Durante toda a semana assisti a um impressionante blitz de defensores da PGR e da actuação do MP, insistindo, nomeadamente, que António Costa não se demitiu por causa do tal parágrafo, mas de tudo o resto: as suspeitas sobre o seu chefe de gabinete, o “melhor amigo”, dois ministros, os €75 mil no gabinete de Vítor Escária. Concedo que muito provavelmente ele demitir-se-ia depois de saber tudo isso. O problema é que demitiu-se não depois mas antes de saber tudo isso: o comunicado da PGR é ao meio-dia, Costa demite-se às 13h, o gabinete de Escária só é buscado da parte da tarde e os fundamentos das suspeitas do MP sobre os implicados só são conhecidos ao final do dia, já as agências de notícias internacionais titulavam: “PM de Portugal demite-se sob suspeitas de corrupção”. O resto da história conhecemo-lo. Talvez pudéssemos mesmo encenar uma peça de teatro sobre ela, chamada “Os Salvados do 7 de Novembro”, tendo como protagonistas principais Marcelo Rebelo de Sousa, Pedro Nuno Santos, Luís Montenegro e André Ventura.

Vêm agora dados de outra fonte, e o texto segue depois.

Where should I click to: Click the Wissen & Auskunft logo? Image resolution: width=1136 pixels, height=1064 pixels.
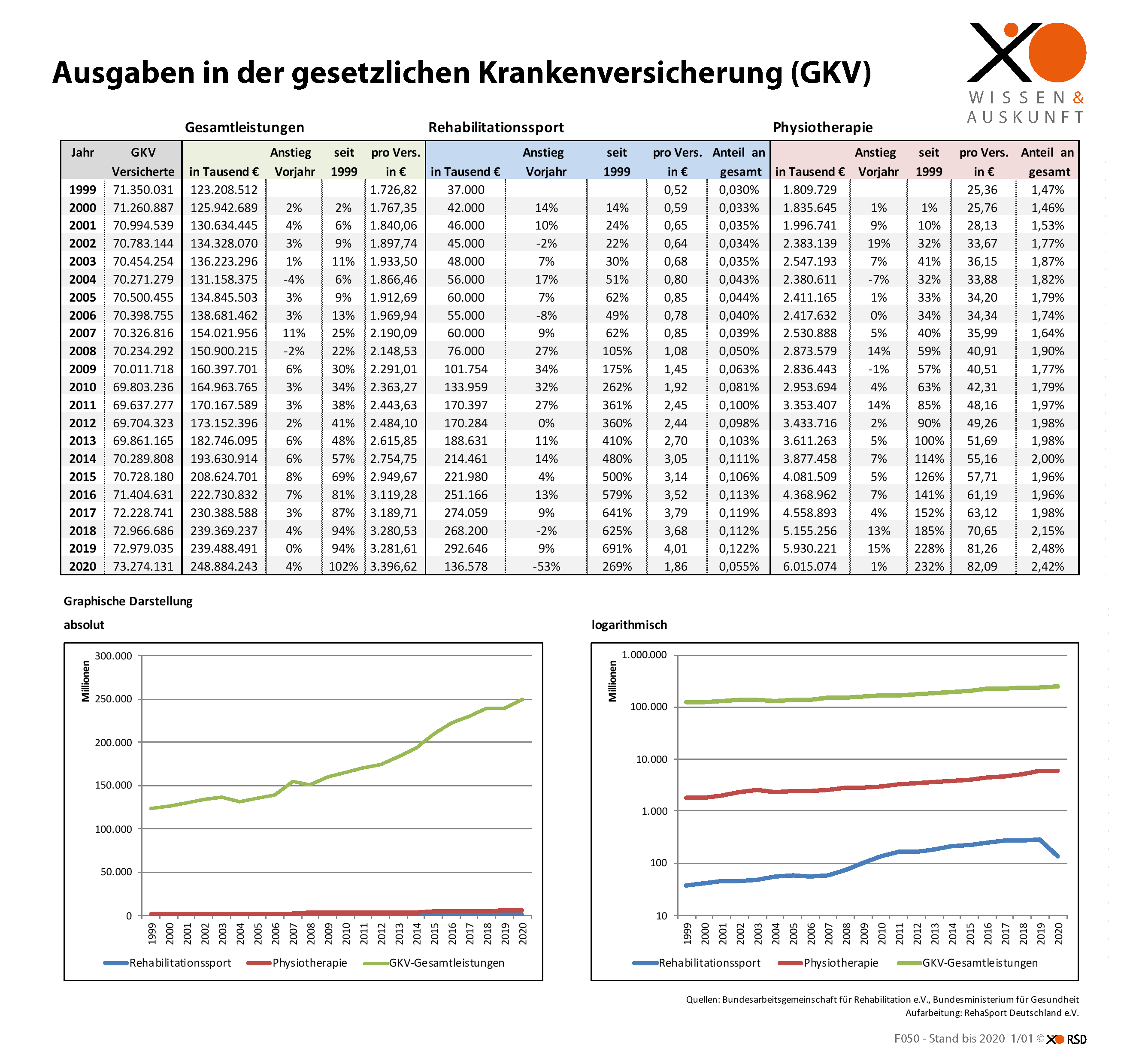click(x=1026, y=73)
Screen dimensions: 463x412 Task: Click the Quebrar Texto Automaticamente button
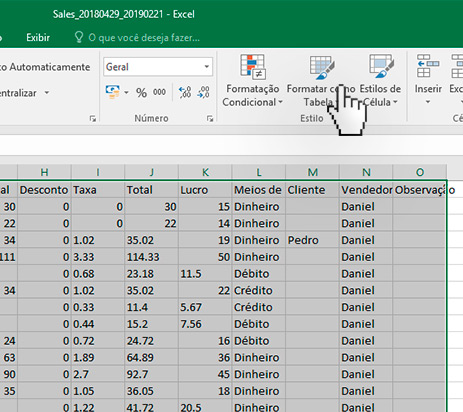(45, 67)
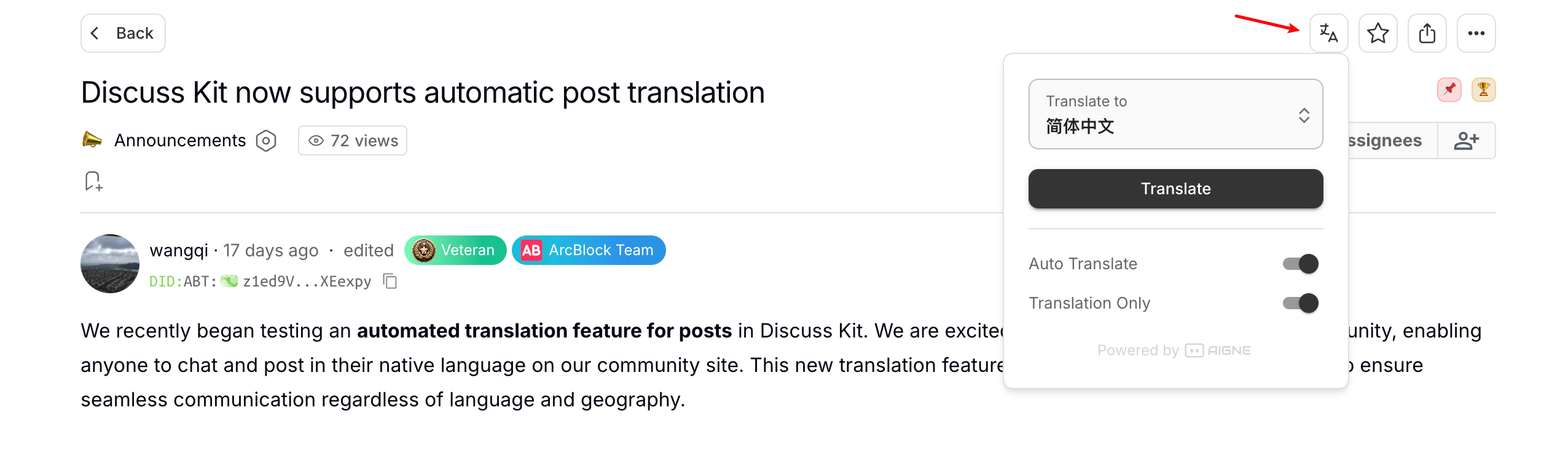Bookmark the post with star icon

pyautogui.click(x=1378, y=33)
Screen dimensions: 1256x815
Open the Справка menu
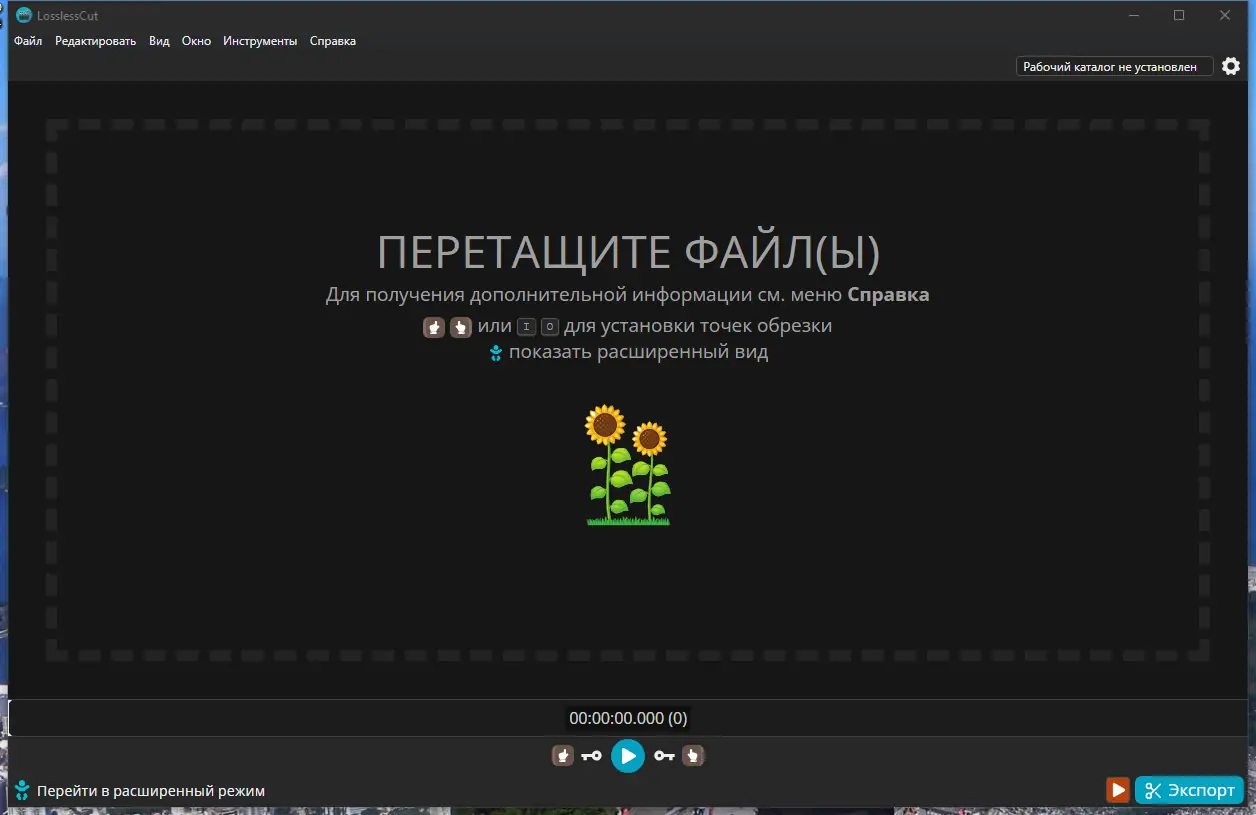click(x=332, y=41)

Há dias, numa entrevista televisiva, a ex-directora do DCIAP, Cândida Almeida, queixava-se das “pressões” que se fazem sobre o MP, entendendo como pressões, e abusivas, as críticas feitas à sua actuação, neste ou noutros casos. E falava, condoída, da “amargura” que tais pressões traziam à “vida pessoal, familiar e profissional” dos procuradores do MP. Fiquei a pensar se ela seria capaz de imaginar a amargura do outro lado. Por exemplo, do lado do presidente da Câmara de Sines, acordado em casa às 7h da manhã, junto da família, com a casa vasculhada como um vulgar criminoso e logo, presumo, como é da praxe, espoliado do computador e telemóvel pessoal, depois transportado ao seu gabinete de trabalho na Câmara, onde as buscas prosseguiram à vista dos funcionários que chefia e dos munícipes que o elegeram, e daí transportado para os calabouços da PSP em Lisboa, onde — ao abrigo de uma interpretação, essa sim abusiva, da norma processual — permaneceu seis dias e seis noites em silêncio e isolamento, enquanto cá fora o seu estatuto público passou a ser o de um corrupto, até finalmente ser ouvido por um juiz que o mandou libertar, sem qualquer medida de coação, pois que nada, absolutamente nada, viu nos autos que justificasse tudo aquilo por que ele passara. Consegue imaginar, senhora procuradora? É disso que deveríamos falar.

2 Ao longo dos anos assisti a muitas cambalhotas políticas, que levei à conta da inerência da própria actividade. Mas algumas espantam mais do que outras e às vezes quase que doem, como é o caso do apoio à candidatura de Pedro Nuno Santos por parte de Álvaro Beleza e Francisco Assis, dois socialistas cuja lucidez e sensatez em nada se podem rever nas apregoadas qualidades do seu apoiado candidato. Sentindo-se justamente interpelado na sua coerência, Francisco Assis tem-se desdobrado em explicações, mas debalde: cada uma é mais incompreensível e contraditória do que a outra. E para quem também recusa aceitar a tese de um simples trade-off negociado à mesa de um restaurante, resta a única explicação lógica: que a vida partidária está cheia de intimidades não frequentáveis.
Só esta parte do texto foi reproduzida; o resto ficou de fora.